A run of entries
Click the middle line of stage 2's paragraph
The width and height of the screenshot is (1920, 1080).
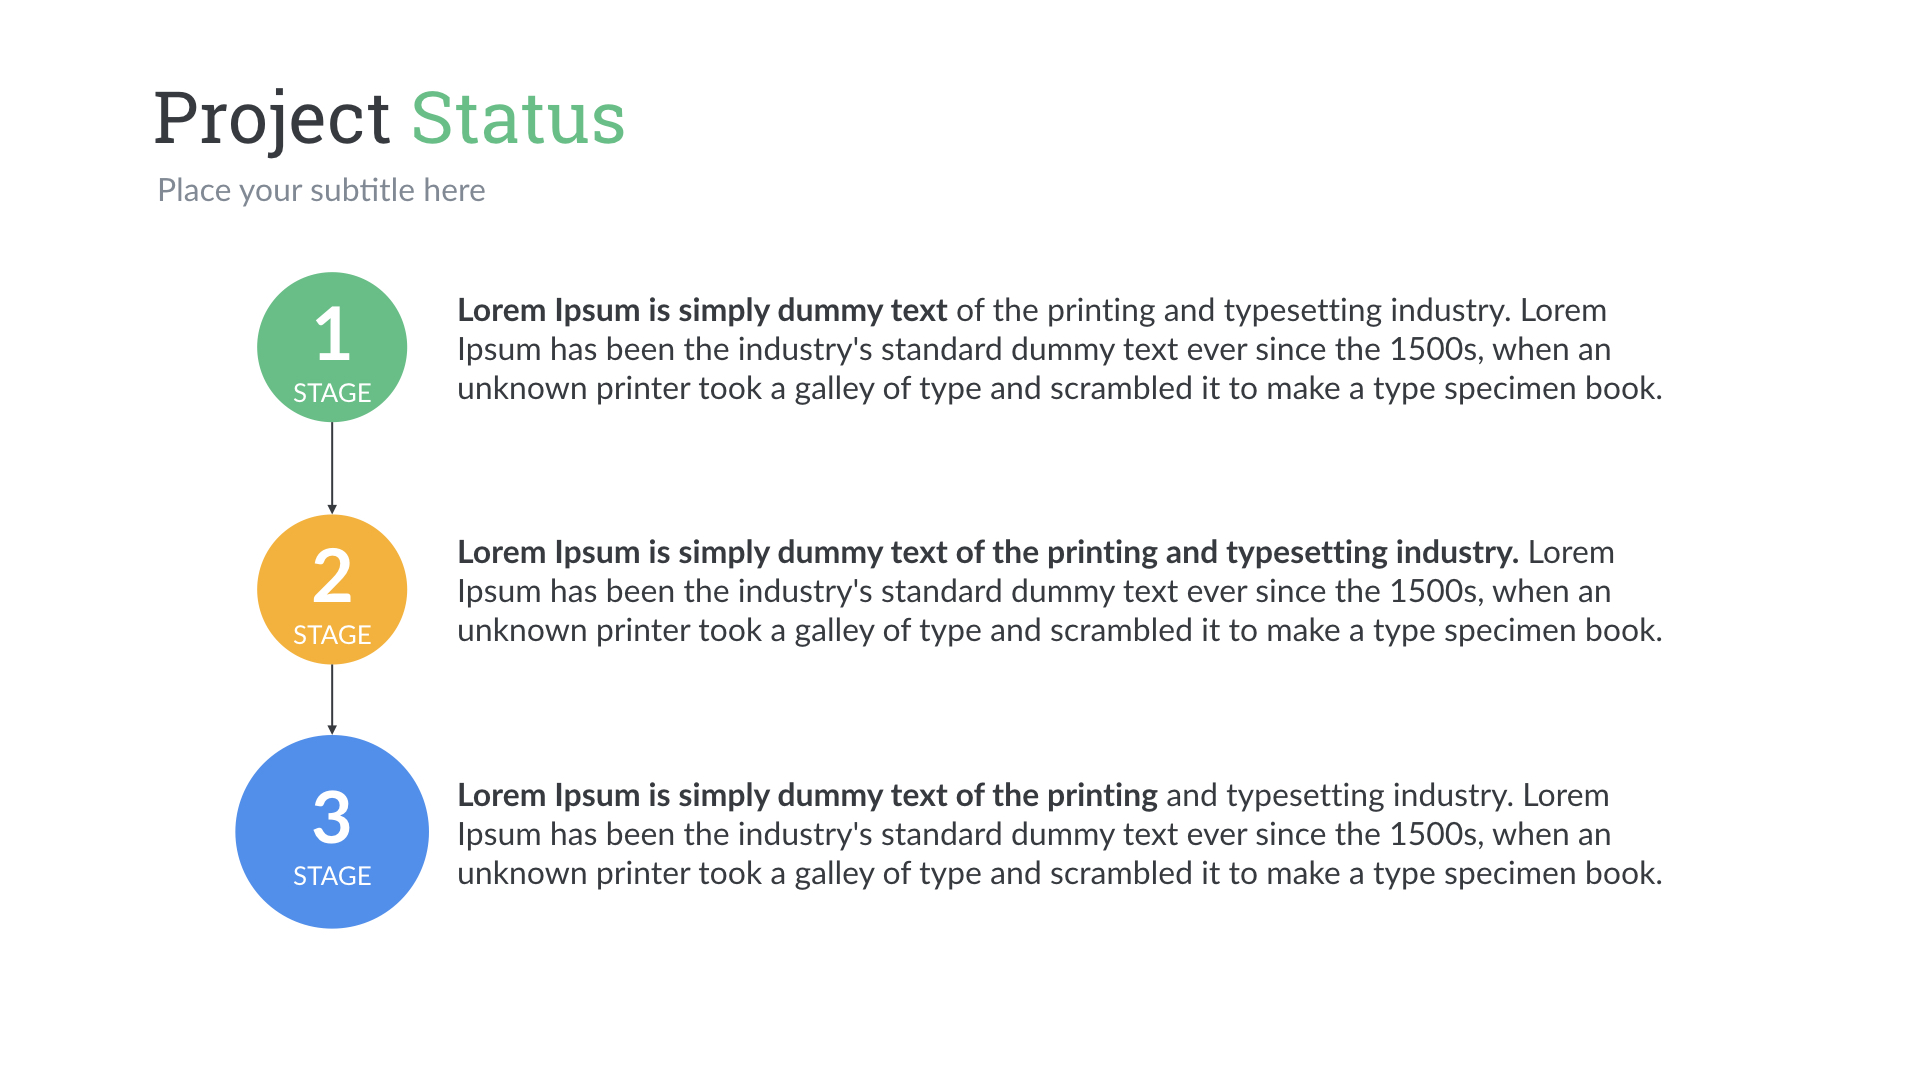click(1034, 591)
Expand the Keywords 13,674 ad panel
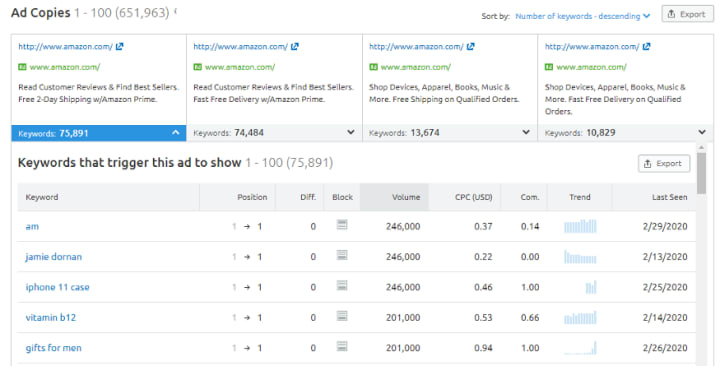Image resolution: width=720 pixels, height=366 pixels. (x=526, y=132)
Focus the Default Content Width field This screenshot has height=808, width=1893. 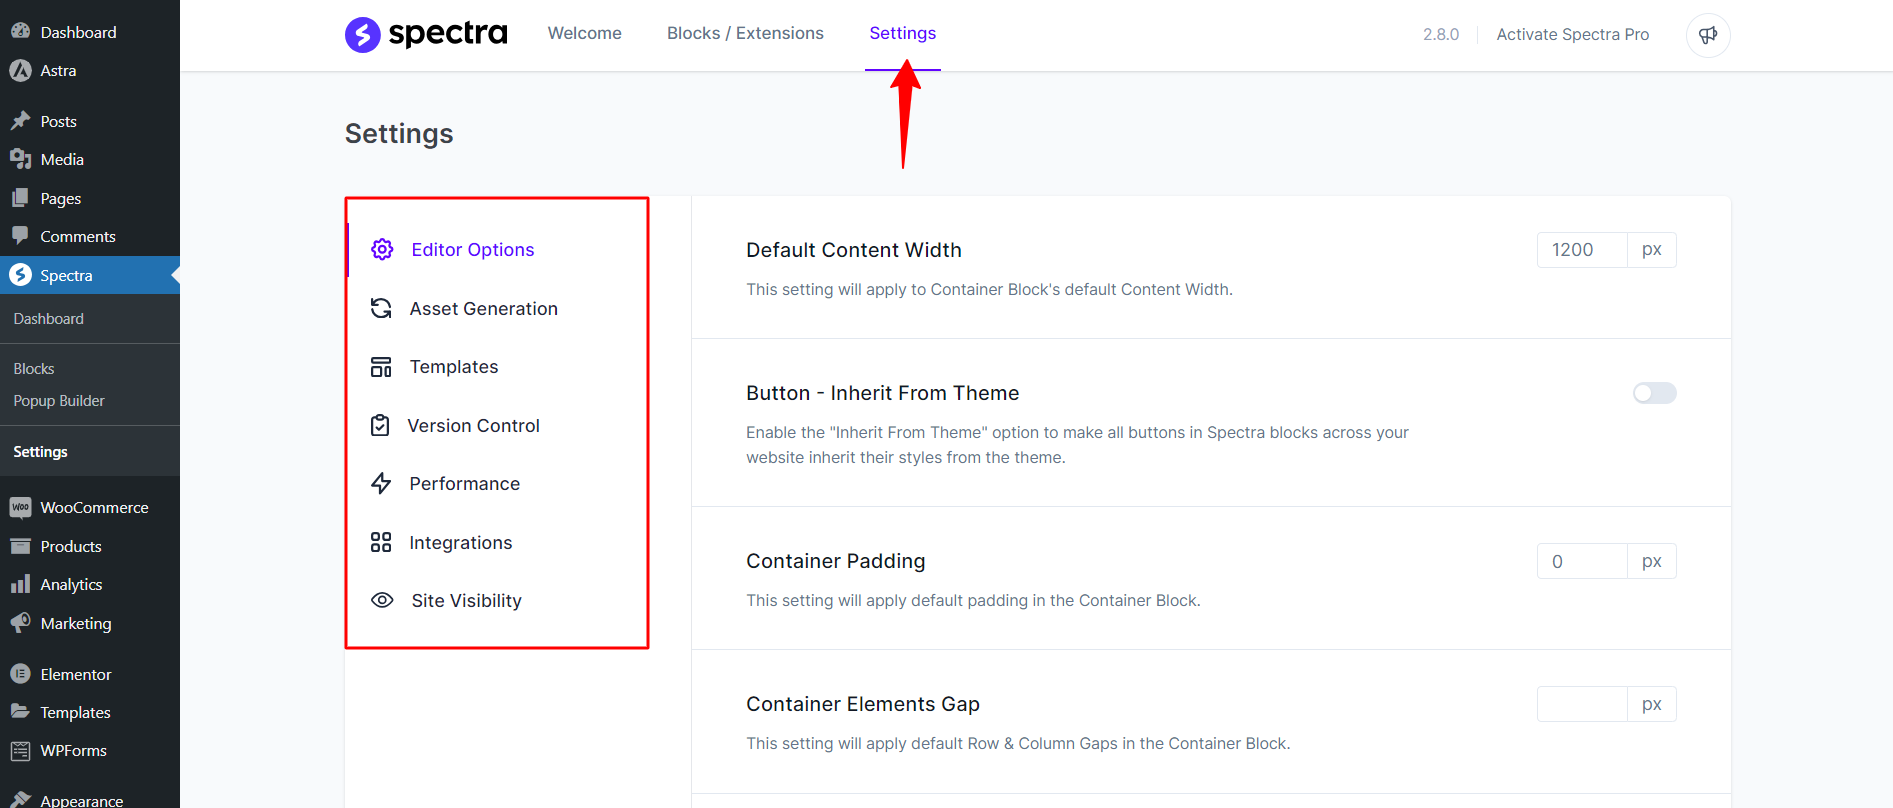coord(1582,250)
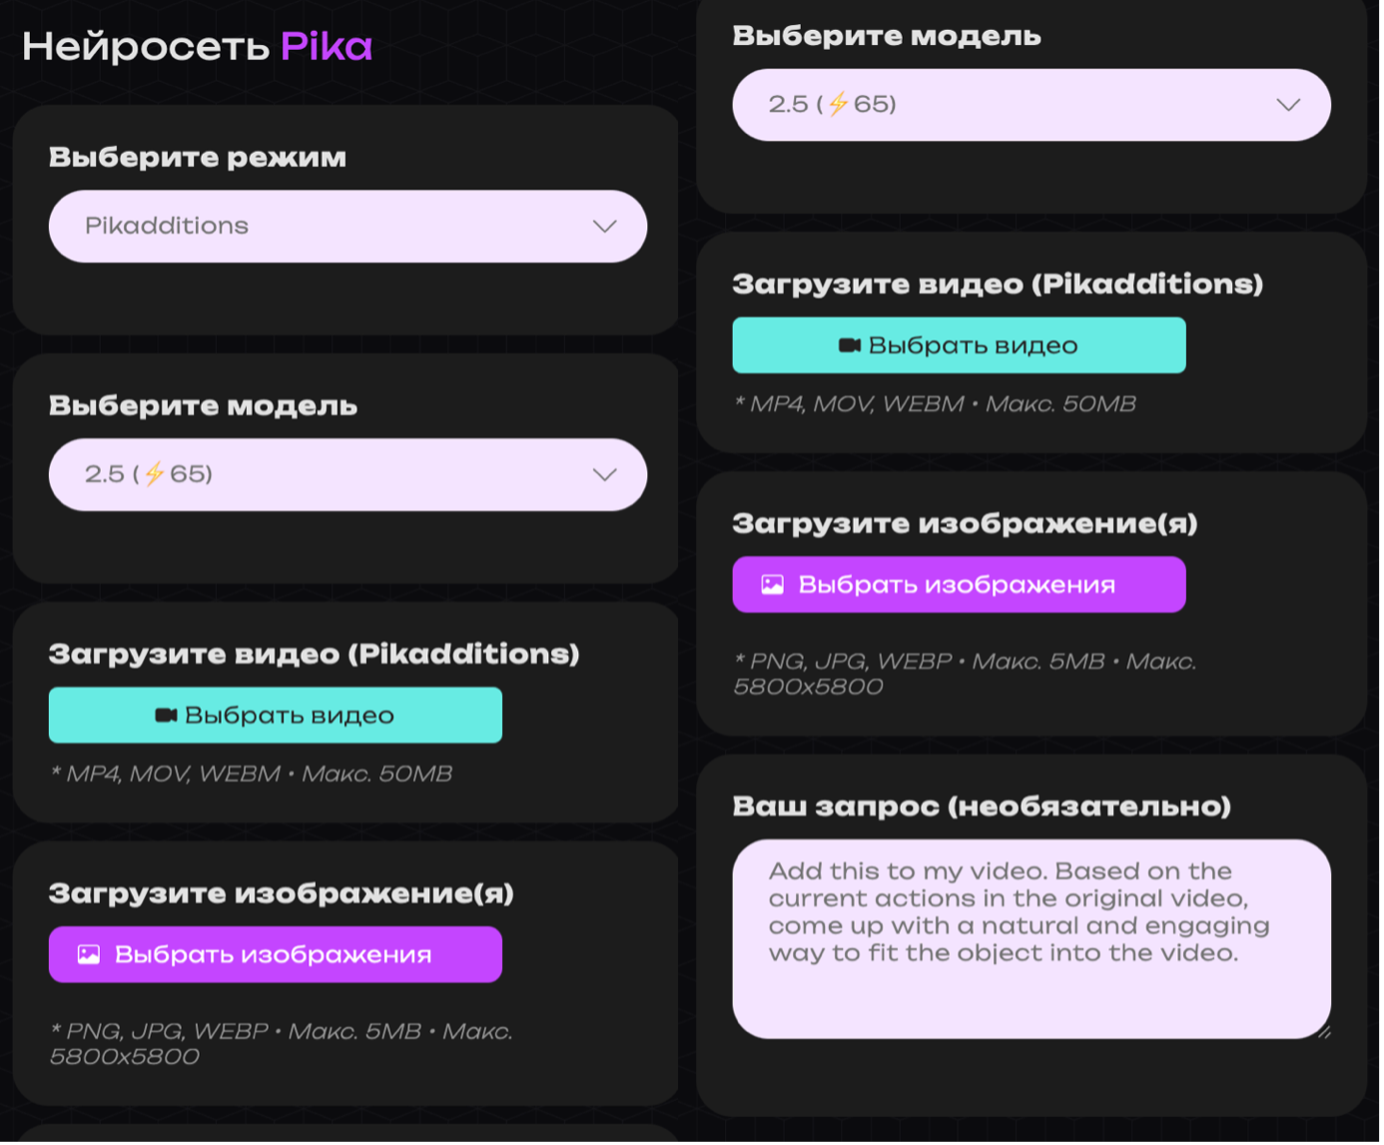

* _What is asked_: Rewrite the entries from the very start through the line containing "Image resolution: width=720", swapping "Expand" for "Open" and keeping everything else the same. Leave the pictures out of your answer.

* _Result for this exercise_:
Click the middle line of stage 2's paragraph
The width and height of the screenshot is (1920, 1080).
click(1034, 591)
Open the Keywords 13,674 ad panel
Image resolution: width=720 pixels, height=366 pixels. (x=526, y=132)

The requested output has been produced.